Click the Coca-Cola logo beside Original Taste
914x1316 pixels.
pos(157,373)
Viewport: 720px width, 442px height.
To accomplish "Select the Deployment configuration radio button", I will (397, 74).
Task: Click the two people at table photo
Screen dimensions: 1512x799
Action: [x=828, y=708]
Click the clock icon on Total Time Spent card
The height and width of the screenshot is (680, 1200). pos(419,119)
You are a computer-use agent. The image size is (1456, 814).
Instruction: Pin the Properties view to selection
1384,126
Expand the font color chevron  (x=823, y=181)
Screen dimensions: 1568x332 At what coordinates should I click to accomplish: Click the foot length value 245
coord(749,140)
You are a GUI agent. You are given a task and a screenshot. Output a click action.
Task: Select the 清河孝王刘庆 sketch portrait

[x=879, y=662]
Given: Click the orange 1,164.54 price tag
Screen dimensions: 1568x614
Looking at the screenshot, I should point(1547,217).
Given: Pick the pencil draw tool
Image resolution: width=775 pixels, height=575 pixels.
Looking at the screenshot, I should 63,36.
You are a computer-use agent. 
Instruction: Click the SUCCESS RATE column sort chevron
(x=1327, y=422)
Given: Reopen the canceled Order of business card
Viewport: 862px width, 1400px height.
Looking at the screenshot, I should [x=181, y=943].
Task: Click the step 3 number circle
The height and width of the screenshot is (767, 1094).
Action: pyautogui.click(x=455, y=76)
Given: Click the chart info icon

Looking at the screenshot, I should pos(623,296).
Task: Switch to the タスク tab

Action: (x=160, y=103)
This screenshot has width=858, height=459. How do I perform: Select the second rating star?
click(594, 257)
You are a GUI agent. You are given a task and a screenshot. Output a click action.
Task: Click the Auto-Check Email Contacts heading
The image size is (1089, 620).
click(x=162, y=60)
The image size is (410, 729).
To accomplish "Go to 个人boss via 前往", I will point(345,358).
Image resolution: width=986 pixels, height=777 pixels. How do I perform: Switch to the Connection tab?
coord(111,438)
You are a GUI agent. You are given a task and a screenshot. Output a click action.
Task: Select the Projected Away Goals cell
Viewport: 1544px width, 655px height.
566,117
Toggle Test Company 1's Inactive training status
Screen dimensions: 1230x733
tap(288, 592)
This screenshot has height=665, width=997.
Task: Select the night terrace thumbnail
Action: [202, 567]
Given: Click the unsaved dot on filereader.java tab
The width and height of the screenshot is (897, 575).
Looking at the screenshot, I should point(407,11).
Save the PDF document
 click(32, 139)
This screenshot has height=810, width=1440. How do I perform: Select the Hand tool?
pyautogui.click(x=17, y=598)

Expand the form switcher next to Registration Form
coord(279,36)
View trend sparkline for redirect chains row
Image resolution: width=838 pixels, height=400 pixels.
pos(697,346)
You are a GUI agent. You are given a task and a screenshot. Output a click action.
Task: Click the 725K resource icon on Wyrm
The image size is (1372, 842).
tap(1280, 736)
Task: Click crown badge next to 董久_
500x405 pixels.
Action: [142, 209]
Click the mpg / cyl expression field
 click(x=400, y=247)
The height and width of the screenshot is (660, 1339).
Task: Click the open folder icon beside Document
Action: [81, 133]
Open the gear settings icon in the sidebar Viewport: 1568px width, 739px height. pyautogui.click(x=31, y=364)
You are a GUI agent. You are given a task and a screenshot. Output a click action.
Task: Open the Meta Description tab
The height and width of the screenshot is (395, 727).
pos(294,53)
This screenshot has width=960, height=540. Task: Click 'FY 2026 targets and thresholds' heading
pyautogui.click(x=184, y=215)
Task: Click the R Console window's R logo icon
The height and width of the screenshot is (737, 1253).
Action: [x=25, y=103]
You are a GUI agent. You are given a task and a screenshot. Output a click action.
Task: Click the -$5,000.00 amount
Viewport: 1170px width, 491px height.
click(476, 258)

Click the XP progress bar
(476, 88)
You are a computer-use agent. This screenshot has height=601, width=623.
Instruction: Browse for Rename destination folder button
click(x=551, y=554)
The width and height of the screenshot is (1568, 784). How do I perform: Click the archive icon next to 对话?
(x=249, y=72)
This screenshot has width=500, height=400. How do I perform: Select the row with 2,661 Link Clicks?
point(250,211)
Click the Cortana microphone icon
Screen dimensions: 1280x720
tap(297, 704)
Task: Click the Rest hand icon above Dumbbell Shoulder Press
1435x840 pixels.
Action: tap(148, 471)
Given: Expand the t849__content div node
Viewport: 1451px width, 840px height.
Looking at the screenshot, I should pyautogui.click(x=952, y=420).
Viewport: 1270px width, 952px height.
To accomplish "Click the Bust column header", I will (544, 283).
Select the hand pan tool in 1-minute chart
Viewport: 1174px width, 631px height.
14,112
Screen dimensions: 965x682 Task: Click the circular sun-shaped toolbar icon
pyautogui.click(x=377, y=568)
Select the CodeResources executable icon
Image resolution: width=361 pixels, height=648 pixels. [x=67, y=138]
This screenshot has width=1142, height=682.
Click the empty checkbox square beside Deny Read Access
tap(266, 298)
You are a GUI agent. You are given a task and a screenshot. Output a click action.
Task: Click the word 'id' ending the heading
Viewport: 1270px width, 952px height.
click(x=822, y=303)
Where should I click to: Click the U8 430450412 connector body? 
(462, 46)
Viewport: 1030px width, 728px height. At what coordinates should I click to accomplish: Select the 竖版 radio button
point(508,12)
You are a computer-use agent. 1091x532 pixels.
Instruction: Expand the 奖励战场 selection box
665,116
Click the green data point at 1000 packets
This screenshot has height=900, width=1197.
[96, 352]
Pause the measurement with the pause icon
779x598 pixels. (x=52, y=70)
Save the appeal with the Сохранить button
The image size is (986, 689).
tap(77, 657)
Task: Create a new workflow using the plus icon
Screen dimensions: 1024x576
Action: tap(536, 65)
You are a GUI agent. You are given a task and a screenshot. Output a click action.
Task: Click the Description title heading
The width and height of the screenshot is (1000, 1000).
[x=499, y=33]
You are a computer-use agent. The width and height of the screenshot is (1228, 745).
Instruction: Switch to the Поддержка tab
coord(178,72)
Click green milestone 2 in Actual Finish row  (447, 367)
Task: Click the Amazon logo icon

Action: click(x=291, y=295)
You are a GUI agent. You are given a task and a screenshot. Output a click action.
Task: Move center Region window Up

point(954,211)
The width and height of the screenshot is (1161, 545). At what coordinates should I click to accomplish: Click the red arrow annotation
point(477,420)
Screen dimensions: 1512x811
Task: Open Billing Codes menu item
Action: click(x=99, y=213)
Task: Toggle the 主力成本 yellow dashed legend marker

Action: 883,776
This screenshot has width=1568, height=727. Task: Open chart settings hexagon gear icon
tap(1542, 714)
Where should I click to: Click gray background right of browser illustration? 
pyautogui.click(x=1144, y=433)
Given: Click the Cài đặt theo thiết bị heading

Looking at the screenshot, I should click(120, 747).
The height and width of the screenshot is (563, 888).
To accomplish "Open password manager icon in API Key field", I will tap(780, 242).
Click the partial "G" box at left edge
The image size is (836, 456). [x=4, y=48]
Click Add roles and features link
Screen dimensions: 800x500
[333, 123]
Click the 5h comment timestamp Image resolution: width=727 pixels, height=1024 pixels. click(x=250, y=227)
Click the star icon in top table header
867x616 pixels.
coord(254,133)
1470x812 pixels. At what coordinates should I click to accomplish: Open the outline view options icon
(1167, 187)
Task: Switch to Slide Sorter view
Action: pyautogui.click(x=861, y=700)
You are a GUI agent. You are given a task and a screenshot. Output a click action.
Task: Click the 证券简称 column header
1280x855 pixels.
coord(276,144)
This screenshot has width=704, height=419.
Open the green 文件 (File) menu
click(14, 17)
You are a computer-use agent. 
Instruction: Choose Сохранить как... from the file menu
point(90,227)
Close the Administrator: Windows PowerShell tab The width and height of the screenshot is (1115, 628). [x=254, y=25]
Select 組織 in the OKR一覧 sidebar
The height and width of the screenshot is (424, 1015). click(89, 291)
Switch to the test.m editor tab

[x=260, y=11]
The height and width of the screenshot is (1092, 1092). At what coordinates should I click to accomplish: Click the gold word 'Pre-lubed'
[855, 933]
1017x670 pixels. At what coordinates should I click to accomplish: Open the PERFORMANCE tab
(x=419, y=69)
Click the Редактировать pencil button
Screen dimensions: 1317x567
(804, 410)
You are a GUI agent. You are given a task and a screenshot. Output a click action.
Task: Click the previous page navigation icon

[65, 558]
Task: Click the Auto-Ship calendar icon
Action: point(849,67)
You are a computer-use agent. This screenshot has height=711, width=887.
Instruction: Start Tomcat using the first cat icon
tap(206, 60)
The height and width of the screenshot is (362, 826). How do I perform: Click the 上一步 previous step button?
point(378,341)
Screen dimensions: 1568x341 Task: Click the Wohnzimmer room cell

Required action: Give again, word for word, every line from the one holding "Screen dimensions: 1317x567" to the end of the data.

Problem solution:
Screen dimensions: 1317x567
(804, 410)
You are a GUI agent. You are given a task and a screenshot. Output a click action.
Task: Click the previous page navigation icon

[65, 558]
Task: Click the Auto-Ship calendar icon
Action: point(849,67)
You are a computer-use agent. This screenshot has height=711, width=887.
Instruction: Start Tomcat using the first cat icon
tap(206, 60)
The height and width of the screenshot is (362, 826). How do I perform: Click the 上一步 previous step button?
point(378,341)
Screen dimensions: 1568x341 Task: Click the Wohnzimmer room cell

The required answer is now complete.